ISBN : 978-2-35082-242-6
Nombre de pages : 150p bilingues
Format : 14 x 21 cm

10,00

Description

L’Homme qui oublia d’être Billy Childish
par Jacques Lovichi

billy childish awoke one morning
and forgot to be billy childish
Billy Childish

Pour lors rédacteur en chef de la revue « po-éthique » qui publia les premières traductions de Billy Childish tentées par Jean Poncet, je découvris avec stupéfaction – et un certain enthousiasme – cet irritant individu que je ne connaissais ni en peinture ni en figure. Ne m’en étant pas porté plus mal jusque là, je dois reconnaître que cette rencontre provoqua un choc et fit imperceptiblement bouger quelque chose en moi ; ce dont je ne saurais jamais assez gré au traducteur-initiateur.B

Billy Childish, qui est celui-là ?
C’est lui qui répond :
en 76 j’ai quitté l’équole
et
je suis antré aux chantiers navals de chatham
comme apprenti
maçon

nous dit-il, avec cette liberté orthographique magnifiquement traduite par Poncet, lequel nous apprend que Childish est né en 1959 dans la ville susdite et, à seize ans, commença – aux chantiers où il produisit « plus de dessins qu’il ne gâch(a) de mortier » – une carrière graphique qui se poursuivit à l’École des Beaux-Arts de Saint Martins à Londres, dont il fut tôt exclu « pour cause de franc-parler et de méthodes de travail peu orthodoxes. » Ce qui n’étonnera guère ceux qui, depuis, l’ont lu.

Chômeur, guitariste (avec les Pop Rivets), il a – accompagné de divers groupes rassemblés successivement par lui – enregistré quelque cent-cinquante disques, « mélange – dit encore Poncet – de rock punk et de rhythm and blues authentique et sans paillettes. » N’ayant rien ouï de ce loustic et d’ailleurs n’y connaissant pas grand chose, je laisse au traducteur la responsabilité de ses affirmations en ce secteur des activités du poète.

Car, et j’y viens enfin, Childish créa en 1979 le collectif des Medway Poets (poésie et performances), puis, en 1999, le mouvement « stuckiste » dans le manifeste duquel il affine ses conceptions d’une peinture résolument figurative, importante pour se connaître soi-même et pour communiquer avec les autres, cinglant au passage l’art conceptuel et postmoderniste « superficiel, égocentrique et cynique », avec cette formule lapidaire et difficilement contestable : « Les artistes qui ne peignent pas ne sont pas des artistes. »

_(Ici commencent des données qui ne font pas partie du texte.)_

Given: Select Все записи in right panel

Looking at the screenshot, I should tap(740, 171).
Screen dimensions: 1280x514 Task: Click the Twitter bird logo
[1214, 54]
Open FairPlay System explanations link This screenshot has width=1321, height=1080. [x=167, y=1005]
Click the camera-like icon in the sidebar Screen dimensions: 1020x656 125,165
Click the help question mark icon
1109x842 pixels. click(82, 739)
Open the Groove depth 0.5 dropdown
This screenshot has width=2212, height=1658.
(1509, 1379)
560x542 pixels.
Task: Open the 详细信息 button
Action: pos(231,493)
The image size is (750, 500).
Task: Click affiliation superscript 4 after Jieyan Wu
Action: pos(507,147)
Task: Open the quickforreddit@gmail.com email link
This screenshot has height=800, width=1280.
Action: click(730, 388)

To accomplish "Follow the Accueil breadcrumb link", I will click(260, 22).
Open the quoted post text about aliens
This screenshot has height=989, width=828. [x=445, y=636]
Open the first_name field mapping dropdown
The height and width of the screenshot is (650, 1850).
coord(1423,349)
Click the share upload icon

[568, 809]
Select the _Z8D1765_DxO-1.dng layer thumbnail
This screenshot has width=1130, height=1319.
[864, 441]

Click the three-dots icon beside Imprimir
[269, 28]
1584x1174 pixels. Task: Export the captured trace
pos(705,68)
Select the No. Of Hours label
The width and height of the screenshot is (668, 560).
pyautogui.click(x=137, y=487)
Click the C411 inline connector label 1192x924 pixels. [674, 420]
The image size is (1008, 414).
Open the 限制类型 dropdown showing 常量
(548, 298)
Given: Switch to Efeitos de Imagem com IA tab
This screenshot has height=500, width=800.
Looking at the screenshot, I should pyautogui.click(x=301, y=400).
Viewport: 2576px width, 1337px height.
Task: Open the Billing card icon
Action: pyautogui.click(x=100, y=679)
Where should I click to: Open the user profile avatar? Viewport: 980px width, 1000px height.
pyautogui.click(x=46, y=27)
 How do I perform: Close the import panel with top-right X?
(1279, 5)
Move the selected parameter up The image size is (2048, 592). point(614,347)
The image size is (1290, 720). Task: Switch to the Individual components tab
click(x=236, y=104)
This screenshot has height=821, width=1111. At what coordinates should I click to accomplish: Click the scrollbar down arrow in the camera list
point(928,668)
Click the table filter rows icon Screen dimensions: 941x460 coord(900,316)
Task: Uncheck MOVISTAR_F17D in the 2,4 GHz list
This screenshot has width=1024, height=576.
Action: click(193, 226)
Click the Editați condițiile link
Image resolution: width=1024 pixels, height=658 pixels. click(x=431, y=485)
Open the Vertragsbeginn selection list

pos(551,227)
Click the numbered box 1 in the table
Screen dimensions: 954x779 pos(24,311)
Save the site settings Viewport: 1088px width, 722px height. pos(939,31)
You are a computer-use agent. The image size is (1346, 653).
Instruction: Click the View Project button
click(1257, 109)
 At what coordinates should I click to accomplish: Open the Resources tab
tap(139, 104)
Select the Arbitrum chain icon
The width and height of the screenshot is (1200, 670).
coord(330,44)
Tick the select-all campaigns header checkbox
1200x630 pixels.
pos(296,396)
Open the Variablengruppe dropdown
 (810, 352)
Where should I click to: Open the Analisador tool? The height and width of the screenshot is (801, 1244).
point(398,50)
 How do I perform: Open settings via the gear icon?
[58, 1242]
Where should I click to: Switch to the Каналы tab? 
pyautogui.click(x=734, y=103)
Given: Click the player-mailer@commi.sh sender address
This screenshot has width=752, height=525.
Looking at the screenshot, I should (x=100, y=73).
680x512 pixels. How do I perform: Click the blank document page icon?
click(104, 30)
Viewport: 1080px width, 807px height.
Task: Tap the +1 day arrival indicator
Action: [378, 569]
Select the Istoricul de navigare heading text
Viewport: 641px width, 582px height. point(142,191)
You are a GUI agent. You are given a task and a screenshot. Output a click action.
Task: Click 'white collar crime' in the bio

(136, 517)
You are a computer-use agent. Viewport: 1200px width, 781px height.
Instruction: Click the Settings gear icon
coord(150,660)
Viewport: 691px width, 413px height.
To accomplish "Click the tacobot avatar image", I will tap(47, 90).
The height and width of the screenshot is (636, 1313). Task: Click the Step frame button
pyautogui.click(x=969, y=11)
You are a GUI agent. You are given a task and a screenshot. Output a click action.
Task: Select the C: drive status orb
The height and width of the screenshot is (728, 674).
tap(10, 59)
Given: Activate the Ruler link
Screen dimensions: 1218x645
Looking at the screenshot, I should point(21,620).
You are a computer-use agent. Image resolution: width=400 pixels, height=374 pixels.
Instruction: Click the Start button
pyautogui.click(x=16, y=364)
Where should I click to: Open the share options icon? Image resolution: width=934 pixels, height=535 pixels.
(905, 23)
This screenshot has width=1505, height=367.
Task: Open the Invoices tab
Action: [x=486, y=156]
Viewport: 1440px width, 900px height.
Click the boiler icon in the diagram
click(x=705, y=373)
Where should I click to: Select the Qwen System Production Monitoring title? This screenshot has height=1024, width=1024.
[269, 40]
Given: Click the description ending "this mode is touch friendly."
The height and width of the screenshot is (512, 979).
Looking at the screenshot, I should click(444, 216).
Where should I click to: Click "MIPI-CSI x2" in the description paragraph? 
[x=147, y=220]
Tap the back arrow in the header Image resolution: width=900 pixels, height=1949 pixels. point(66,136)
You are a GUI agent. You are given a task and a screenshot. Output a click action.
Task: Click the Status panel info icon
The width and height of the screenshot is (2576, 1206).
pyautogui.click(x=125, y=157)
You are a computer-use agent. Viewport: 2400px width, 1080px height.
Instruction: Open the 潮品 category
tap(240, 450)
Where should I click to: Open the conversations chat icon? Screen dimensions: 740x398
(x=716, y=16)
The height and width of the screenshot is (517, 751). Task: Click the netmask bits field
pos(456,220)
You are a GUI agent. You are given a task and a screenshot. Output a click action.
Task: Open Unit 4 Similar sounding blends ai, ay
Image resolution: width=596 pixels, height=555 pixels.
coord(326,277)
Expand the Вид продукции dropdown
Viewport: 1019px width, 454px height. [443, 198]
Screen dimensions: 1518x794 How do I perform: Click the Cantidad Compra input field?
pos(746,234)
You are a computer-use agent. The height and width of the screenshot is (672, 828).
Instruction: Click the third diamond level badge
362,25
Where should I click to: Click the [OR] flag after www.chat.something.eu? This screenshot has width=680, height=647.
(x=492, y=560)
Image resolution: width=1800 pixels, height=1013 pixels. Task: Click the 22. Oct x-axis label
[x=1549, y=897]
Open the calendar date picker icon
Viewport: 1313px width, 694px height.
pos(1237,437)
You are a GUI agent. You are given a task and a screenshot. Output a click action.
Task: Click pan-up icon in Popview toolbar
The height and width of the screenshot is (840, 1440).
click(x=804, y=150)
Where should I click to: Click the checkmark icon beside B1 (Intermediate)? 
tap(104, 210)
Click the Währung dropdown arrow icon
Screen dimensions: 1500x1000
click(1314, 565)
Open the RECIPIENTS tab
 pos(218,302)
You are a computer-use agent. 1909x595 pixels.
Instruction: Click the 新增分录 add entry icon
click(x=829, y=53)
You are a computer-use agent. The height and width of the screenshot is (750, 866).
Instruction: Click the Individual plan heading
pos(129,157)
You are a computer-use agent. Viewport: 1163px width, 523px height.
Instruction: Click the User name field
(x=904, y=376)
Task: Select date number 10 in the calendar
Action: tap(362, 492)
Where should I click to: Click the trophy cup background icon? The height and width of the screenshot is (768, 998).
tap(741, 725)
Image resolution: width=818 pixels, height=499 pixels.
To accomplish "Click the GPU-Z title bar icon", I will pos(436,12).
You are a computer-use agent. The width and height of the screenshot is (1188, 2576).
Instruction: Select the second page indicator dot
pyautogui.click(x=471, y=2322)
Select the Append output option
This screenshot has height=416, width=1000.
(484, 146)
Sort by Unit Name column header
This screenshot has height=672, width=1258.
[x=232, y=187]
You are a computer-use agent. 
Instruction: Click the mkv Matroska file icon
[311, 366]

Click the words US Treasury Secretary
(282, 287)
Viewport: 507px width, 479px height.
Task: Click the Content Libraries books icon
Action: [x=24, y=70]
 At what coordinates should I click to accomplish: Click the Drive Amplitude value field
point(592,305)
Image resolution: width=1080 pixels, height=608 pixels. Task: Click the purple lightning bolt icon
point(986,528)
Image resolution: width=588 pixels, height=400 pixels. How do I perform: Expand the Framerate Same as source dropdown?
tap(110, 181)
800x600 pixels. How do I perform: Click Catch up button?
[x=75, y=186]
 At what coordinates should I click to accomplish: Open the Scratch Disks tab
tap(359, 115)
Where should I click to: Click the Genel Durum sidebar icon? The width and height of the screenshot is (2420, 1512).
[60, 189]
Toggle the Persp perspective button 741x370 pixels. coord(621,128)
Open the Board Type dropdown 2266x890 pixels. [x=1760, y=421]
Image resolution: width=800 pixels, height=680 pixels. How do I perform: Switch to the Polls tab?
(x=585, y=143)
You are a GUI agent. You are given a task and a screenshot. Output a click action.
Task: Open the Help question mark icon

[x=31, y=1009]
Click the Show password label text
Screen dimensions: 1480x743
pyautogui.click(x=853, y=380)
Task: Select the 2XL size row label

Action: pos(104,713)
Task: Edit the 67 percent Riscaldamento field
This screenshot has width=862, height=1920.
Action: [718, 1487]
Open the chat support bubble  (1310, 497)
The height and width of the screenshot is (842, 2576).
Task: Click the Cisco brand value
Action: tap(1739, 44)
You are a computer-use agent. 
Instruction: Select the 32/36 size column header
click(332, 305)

Romancier, avant tout poète, Childish compte à son acquis près d’une cinquantaine de recueils et « revendique le droit à l’erreur et à l’échec », se faisant « le champion de la liberté créatrice – c’est toujours Poncet qui parle –, liberté que possède tout enfant avant qu’elle ne soit volée aux adultes. »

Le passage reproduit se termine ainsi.